Drawing out your intended tool geometry on the bit blank, is pretty close to the first thing I went over, sometimes drawing it out on a parallel bar, as a giant easy to see substitute. I only ever caught one apprentice about to grind the Parallel Bar... You learn something from every single person you teach stuff to, eh? LOL!
When setting up the rest, set it so that the radius of the wheel, provides a 'hollow' about at the half height of the bit blank, while also providing the clearance angle (a couple-five or so degrees, not real critical, keeping in mind that the tool bit is going to be all or at least mostly, below the center height, so it won't have much there to bump in to!. By setting the height of the rest, and it's angle, you then only need to have a steady hand as you pass the blank across the wheel, and you get a really nice, clean grind. The 'hollow' makes it a super simple matter to stone your final cutting edge (I REALLY like the Eze-Lap Diamond hones, cheap and effective!) as only the lowest and uppermost parts of the blank will be in contact with the stone or lap. It's like one or two strokes, not an ordeal that needs to be lived with! Like, feel that the two edges are in contact with the lap or stone, then slide it upwards (top of tool leading), and take a look at it. You should be able to see a very clear line lapped on to the edge of the tool, as well as at the bottom, as both edges contact the abrasive. Marking the whole surface of the tool bit with Sharpie can make it even easier to see where material is removed.
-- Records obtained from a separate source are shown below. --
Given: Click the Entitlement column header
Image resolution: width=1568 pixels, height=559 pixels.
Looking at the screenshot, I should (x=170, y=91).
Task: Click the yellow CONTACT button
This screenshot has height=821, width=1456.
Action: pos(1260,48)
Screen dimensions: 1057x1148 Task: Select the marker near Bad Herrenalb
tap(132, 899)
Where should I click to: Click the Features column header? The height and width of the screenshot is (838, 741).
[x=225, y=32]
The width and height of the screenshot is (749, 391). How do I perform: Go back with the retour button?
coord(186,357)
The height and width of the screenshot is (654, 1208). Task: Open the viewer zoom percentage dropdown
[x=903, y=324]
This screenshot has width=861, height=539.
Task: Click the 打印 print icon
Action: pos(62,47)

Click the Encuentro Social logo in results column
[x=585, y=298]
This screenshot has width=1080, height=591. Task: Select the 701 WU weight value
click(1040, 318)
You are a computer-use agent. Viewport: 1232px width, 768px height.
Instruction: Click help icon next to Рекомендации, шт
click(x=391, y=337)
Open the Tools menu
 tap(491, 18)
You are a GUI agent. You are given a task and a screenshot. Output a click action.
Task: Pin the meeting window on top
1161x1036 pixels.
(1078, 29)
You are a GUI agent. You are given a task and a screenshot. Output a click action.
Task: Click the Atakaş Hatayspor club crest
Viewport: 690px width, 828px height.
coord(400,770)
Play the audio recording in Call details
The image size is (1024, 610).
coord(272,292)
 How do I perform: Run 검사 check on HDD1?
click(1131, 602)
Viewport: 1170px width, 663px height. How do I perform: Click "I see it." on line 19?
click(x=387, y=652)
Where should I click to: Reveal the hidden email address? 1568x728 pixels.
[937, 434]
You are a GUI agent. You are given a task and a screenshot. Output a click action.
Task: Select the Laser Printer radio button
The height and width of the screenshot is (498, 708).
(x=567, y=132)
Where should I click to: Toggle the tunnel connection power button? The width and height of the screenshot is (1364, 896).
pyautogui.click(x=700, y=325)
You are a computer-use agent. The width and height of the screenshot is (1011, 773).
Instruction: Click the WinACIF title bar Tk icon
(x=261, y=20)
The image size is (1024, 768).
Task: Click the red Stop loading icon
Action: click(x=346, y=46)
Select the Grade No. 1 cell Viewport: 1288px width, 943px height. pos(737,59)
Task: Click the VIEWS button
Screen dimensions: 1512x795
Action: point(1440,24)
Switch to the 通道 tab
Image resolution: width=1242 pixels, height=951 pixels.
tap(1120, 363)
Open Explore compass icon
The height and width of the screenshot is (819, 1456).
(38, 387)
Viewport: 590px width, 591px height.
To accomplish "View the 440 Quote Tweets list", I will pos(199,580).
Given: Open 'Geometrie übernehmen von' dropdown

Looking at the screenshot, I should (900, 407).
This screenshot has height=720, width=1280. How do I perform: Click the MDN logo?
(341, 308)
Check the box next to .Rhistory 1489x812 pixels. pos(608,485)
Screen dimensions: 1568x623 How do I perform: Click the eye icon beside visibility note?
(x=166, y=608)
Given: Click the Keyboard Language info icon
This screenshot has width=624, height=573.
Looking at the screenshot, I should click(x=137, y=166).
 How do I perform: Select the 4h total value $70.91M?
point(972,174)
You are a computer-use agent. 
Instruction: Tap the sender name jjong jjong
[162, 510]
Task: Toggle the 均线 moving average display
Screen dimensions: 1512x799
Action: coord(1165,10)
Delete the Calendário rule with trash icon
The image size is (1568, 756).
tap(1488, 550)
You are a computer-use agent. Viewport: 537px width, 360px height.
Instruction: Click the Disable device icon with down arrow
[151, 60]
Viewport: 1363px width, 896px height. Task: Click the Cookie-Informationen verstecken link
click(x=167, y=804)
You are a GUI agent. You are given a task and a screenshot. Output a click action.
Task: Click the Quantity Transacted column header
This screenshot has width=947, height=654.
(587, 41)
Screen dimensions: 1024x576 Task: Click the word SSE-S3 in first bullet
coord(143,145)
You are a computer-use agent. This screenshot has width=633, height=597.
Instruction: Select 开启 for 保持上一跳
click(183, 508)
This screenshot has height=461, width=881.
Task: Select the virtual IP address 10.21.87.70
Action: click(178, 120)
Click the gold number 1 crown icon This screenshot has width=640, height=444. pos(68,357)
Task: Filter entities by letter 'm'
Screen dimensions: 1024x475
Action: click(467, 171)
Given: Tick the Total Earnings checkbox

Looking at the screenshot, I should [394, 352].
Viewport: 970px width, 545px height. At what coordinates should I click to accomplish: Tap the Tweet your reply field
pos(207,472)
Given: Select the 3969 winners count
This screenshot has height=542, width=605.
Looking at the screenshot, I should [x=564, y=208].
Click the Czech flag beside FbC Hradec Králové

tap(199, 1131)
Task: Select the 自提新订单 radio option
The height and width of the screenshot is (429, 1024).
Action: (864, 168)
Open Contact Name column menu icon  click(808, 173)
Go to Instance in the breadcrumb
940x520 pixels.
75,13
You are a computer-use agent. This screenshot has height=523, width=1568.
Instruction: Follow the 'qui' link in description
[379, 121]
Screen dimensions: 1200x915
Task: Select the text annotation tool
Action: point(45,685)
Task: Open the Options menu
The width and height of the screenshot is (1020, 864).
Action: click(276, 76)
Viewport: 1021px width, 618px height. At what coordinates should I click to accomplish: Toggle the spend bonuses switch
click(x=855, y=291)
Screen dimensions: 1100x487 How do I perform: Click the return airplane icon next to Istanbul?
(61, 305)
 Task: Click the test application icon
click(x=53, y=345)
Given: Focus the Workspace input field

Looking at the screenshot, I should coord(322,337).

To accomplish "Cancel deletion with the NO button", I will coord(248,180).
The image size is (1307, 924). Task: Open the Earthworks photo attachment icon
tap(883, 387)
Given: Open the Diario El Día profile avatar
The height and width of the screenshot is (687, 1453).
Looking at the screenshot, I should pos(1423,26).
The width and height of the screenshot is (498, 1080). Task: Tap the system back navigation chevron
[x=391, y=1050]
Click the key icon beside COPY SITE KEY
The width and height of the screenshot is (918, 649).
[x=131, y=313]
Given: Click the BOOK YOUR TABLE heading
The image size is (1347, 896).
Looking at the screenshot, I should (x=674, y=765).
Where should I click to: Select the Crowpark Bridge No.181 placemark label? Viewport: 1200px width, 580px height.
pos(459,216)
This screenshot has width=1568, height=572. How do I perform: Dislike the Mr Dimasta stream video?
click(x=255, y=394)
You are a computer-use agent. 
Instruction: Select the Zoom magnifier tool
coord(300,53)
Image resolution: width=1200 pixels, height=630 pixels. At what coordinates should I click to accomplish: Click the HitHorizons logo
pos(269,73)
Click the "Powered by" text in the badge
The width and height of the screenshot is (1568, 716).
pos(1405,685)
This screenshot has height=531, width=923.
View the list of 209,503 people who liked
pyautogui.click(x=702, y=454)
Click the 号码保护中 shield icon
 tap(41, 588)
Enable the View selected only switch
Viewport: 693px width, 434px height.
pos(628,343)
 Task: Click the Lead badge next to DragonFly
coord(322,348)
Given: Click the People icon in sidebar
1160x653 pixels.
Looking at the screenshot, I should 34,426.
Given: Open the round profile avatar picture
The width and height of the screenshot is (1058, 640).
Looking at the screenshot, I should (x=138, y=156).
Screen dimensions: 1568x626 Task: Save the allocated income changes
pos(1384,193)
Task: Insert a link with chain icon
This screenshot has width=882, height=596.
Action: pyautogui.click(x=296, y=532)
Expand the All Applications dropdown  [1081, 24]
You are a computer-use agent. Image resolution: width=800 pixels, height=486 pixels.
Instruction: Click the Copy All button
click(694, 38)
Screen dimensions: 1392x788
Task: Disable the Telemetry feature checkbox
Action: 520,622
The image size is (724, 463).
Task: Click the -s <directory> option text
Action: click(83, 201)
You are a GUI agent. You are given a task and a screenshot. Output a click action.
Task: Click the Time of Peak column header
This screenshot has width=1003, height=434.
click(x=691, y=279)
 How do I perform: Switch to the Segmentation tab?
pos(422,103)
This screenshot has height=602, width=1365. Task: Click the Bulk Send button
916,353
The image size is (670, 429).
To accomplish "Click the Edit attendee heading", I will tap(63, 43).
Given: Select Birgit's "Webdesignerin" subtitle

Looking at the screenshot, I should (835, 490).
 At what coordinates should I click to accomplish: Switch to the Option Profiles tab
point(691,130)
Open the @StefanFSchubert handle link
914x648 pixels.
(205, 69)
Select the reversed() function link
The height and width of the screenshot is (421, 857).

We had an Optical Comparator that gave us 25X magnification, and we could measure angles and radii with, in the shop, and we inspected almost all the hand ground tools using it. Esp. threading tools that were not available as inserts, like the UNJ series threads. You can learn a LOT, when you can see the details. Even a hand magnifier is a great start!
Watch the sales at places like Busy Bee or KBC Tools, buy a whack of the cheapest blanks you can find, and practice. You won't get better without putting hands on! And the super cheap Chinese HSS blanks are a pretty decent value, in my experience, esp when they are a buck or two each. I liked the 1/4 square bits for general use, the 1/4 x 3/8 blanks are great for making boring bars and internal threading tools.
I used to 'break in' the new apprentices with what I called the High Speed Grinding Demo. It is entirely based on reading both the heat treating cycle required to anneal HSS, and an understanding that the pot of water usually found, is for the comfort of the user, not to keep anything from going wrong with the HSS bit blank! Almost every warning you ever saw or read, or were told, about 'do not overheat the tool bit', is directly and only, related to using hardened Carbon Steel Tooling! High Speed Steel, is called that, because it will maintain a cutting edge, at red heat!
Draw out you lines, and add a couple extra of each, so you have a visual reference when you reach the actual target line. Clamp the blank in a decent pair of vice grip type pliers. Start the grinder. Make gentle contact, then lean on the damn thing like it owes you six months back rent! Watch the material vanish! Depending on the power of the grinder, one of two things will happen. You will stall the grinder (back off the pressure enough to keep it running), or you will see your tool blank go red hot and lots of the material goes away (resist the urge to plonk it in water, at that point, as the shock of sudden cooling can cause micro-fractures on the surface of HSS, though even those go away when you do your final 'for pretty' grinds. Let the red hot HSS cool in air, down well below black heat (no glow), before quenching. Old school days, the same folks that made lathe tool holders for on the lathe, also made and sold holders to hold the blanks in while grinding them. They had long handles for control, and a ball end on the holder, so you could lean in on it with your hip, and get the job done in a time that would not have your shift supervisor throwing a fit!
I LIKE HSS tooling, as I can make what I want or need, any time I want or need to! Carbide has it's place, but also a great long list of expensive frustrations while getting used to using it. Need an oddball thread, HSS is cheap and easy. Want a 0.015 width parting tool? You can make that! Like riding a bicycle, yer gonna crash a couple times. Try not to keep making the same mistakes, and yer gonna be good! You can't learn a new skill without practicing it!